We would like this to have absolute value bounded away from 1 by significantly more than $1/n$ except when $\alpha$ is quite a bit smaller than $n^{-1/2}(\log n)^{-3/2}$ and $\beta$ is quite a bit smaller than $n^{-1}$ .

Now in our case $f$ is uniformly distributed on the $n$ points $(h_A(j),j-(n+1)/2)$ . So we can write $\hat f$ as

$\hat f(\alpha,\beta)=n^{-1}\sum_je^{2\pi i(\alpha h_A(j)+\beta(j-(n+1)/2))}$ .

Here’s a possible way that we might try to bound that sum. Let $m=n/2$ and let us split up the sum into pairs of terms with $j$ and $j+m$ , for $j\leq m$ . So each pair of terms will take the form

$e^{2\pi i(\alpha h_A(j)+\beta(j-(n+1)/2))}+e^{2\pi i(\alpha h_A(j+m)+\beta(j+m-(n+1)/2))}.$

The ratio of these two terms is

$e^{2\pi i(\alpha(h_A(j)-h_A(j+m))-\beta m)}$ .

And if the ratio is $e^{i\theta}$ , then the modulus of the sum of the two terms is at most $2(1-c\theta^2)$ .

Now let us suppose that as $j$ varies, the differences $h_A(j)-h_A(j+m)$ are mostly reasonably well distributed in an interval between $-\sqrt n$ and $\sqrt n$ , as seems very likely to be the case. Then the ratios above vary in a range from about $-\alpha\sqrt n$ to $\alpha\sqrt n$ . But that should imply that the entire sum, when divided by $n$ , has modulus at most $1-c\alpha^2n$ . (This analysis obviously isn’t correct when $\alpha$ is bigger than $n^{-1/2}$ , since the modulus can’t be negative, but once we’re in that regime, then it really is easy to establish the bounds we want.)

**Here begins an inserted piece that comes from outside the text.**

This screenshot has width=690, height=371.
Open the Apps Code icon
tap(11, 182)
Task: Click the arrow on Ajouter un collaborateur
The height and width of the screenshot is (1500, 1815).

If $\alpha$ is, say $n^{-2/3}$ , then this gives us $1-cn^{-1/3}$ , and raising that to the power $n$ gives us $e^{-cn^{2/3}}$ , which is tiny.

As a quick sanity check, note that for $(1-c\alpha^2n)^n$ not to be tiny we need $\alpha$ to be not much more than $n^{-1}$ . This reflects the fact that a random walk of $n$ steps of typical size about $\sqrt n$ will tend to be at a distance comparable to $n$ from the origin, and when you take the Fourier transform, you take the reciprocals of the distance scales.

If $\alpha$ is quite a bit smaller than $n^{-1/2}$ and $\beta$ is not too much smaller than $n^{-1}$ , then the numbers $\alpha h_A(j)$ are all small but the numbers $\beta(j-(n+1)/2)$ vary quite a bit, so a similar argument can be used to show that in this case too the Fourier transform is not close enough to 1 for its $n$ th power to be large. I won’t give details here.

What is left to do?

If the calculations above are not too wide of the mark, then the main thing that needs to be done is to show that for a typical die $A$ the numbers $h_A(j)$ are reasonably uniform in a range of width around $\sqrt n$ , and more importantly that the numbers $h_A(j)-h_A(j+m)$ are not too constant: basically I’d like them to be pretty uniform too.

It’s possible that we might want to try a slightly different approach, which is to take the uniform distribution on the set of points $(h_A(j),j-(n+1)/2)$ , convolve it once with itself, and argue that the resulting probability distribution is reasonably uniform in a rectangle of width around $n$ and height around $\sqrt n$ . By that I mean that a significant proportion of the points are hit around $\sqrt n$ times each (because there are $n^2$ sums and they lie in a rectangle of area $n^{3/2}$ ). But one way or another, I feel pretty confident that we will be able to bound this Fourier transform and get the local central limit theorem we need.